O Rio de Janeiro está em processo de implementação do Estatuto da Calçada Carioca. A questão foi discutida durante uma audiência pública na Câmara dos Vereadores, promovida pela Comissão de Assuntos Urbanos, após um levantamento feito pelo Portal 1746 da Prefeitura. De acordo com os dados, mais de 30 mil reclamações foram registradas entre julho de 2023 e julho deste ano, principalmente relacionadas a buracos, obstáculos fixos e calçadas mal assentadas, impactando a mobilidade dos habitantes da cidade. Os bairros com maior número de denúncias foram Tijuca, Copacabana, Centro, Campo Grande e Madureira.

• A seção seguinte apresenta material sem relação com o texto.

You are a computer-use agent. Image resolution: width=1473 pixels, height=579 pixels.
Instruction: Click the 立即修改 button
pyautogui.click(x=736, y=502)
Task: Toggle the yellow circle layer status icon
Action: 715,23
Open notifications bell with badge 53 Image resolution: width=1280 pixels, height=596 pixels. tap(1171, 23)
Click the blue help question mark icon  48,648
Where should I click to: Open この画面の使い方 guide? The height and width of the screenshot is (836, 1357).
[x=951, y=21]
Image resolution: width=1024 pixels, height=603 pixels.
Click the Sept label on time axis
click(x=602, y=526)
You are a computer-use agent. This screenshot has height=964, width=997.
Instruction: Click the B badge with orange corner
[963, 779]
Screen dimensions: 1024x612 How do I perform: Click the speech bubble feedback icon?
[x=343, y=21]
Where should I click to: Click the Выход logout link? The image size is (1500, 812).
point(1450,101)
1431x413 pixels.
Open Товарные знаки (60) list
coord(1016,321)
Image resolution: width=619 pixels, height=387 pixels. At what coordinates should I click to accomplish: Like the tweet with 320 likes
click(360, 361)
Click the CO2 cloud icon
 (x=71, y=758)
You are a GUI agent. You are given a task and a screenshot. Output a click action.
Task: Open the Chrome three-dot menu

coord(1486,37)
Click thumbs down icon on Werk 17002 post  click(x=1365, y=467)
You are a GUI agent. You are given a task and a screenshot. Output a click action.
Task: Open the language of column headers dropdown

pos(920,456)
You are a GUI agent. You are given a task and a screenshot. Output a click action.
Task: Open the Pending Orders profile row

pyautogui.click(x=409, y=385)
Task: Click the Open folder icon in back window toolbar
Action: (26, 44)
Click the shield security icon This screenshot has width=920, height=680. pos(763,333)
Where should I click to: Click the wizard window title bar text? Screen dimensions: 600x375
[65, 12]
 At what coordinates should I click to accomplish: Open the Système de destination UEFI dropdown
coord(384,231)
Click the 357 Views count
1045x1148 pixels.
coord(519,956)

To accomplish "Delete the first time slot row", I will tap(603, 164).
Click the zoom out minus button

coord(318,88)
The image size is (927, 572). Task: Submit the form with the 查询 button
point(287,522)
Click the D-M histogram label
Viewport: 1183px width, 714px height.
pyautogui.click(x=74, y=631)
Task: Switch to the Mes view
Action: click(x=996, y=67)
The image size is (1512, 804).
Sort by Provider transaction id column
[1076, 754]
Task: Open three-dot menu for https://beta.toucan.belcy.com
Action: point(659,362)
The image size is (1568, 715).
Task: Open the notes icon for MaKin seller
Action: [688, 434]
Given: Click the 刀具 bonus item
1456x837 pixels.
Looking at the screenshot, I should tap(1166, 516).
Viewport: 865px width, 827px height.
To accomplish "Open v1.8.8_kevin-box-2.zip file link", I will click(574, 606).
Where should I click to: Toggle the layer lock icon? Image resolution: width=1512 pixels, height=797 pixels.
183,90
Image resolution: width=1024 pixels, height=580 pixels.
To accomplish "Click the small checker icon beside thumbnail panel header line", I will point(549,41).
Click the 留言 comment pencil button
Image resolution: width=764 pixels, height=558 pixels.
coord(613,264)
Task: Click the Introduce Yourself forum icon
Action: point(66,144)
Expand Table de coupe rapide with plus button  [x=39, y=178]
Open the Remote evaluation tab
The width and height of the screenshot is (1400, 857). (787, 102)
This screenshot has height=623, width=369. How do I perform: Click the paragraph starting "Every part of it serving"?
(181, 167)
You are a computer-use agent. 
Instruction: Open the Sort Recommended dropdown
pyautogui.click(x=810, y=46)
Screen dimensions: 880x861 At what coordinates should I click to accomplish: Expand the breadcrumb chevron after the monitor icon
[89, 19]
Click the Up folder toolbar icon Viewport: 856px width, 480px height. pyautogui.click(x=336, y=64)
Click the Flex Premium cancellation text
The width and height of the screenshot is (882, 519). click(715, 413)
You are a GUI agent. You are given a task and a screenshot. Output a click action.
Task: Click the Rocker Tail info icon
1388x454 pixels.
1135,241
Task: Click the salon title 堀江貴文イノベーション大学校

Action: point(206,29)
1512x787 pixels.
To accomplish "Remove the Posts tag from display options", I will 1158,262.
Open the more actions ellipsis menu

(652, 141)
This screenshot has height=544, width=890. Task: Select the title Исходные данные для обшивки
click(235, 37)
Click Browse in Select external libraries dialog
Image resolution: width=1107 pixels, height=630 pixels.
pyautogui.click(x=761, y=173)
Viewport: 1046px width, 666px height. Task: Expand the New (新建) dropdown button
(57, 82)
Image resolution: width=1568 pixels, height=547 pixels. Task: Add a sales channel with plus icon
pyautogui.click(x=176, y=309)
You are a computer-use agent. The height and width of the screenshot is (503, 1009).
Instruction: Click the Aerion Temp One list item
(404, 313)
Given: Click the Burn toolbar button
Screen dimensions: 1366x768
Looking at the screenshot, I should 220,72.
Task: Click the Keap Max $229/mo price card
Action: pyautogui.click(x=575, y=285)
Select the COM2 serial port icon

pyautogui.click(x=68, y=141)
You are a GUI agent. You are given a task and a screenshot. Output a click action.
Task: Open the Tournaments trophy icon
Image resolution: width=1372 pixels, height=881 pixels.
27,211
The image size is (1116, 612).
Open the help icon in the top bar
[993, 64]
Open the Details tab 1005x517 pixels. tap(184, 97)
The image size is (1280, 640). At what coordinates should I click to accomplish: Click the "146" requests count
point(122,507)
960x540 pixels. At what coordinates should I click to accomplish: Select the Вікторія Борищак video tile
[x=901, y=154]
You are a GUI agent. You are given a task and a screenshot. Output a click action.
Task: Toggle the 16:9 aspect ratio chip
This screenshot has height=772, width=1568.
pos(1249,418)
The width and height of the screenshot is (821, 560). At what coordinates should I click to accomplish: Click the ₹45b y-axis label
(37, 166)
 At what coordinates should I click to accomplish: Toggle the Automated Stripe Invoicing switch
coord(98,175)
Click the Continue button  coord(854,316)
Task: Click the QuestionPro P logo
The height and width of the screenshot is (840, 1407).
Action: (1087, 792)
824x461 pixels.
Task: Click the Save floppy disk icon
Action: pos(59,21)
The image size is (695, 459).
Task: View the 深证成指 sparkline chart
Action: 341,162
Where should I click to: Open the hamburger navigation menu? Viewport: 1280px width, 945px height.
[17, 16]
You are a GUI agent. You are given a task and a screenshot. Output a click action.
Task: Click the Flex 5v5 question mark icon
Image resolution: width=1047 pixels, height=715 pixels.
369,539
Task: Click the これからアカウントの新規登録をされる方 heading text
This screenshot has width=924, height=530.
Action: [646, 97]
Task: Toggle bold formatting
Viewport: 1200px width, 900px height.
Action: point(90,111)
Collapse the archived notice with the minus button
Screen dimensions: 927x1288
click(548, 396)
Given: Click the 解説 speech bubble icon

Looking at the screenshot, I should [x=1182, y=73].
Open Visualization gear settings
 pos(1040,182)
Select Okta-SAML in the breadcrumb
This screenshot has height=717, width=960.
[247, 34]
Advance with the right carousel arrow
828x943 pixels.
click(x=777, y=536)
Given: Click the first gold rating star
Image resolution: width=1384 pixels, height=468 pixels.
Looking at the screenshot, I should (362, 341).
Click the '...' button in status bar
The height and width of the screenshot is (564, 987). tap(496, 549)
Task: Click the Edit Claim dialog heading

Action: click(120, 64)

O objetivo é estabelecer uma legislação específica que padronize o calçamento em todo o município, visando garantir segurança e acessibilidade para pedestres. Segundo Miguel Fernández, presidente do Conselho Regional de Engenharia e Agronomia do Rio (CREA-RJ), um dos principais desafios para encontrar uma solução eficaz é a atual legislação. Enquanto a Constituição atribui a responsabilidade do calçamento ao poder público, o Código de Posturas Municipais transfere essa obrigação para os proprietários de residências e estabelecimentos comerciais. Assim, cabe aos donos de imóveis manterem as calçadas em conformidade com os padrões técnicos estabelecidos pelo município. Já em espaços públicos, como praças, escolas e hospitais, a responsabilidade recai sobre a prefeitura, que deve garantir que todos cumpram com sua parte.
O engenheiro defende a ideia de padronizar o piso com materiais mais econômicos e seguros, porém sem descartar totalmente o uso das tradicionais pedras portuguesas. Ele sugere que essas peças sejam mantidas em áreas turísticas, o que poderia inclusive valorizar ainda mais esses locais.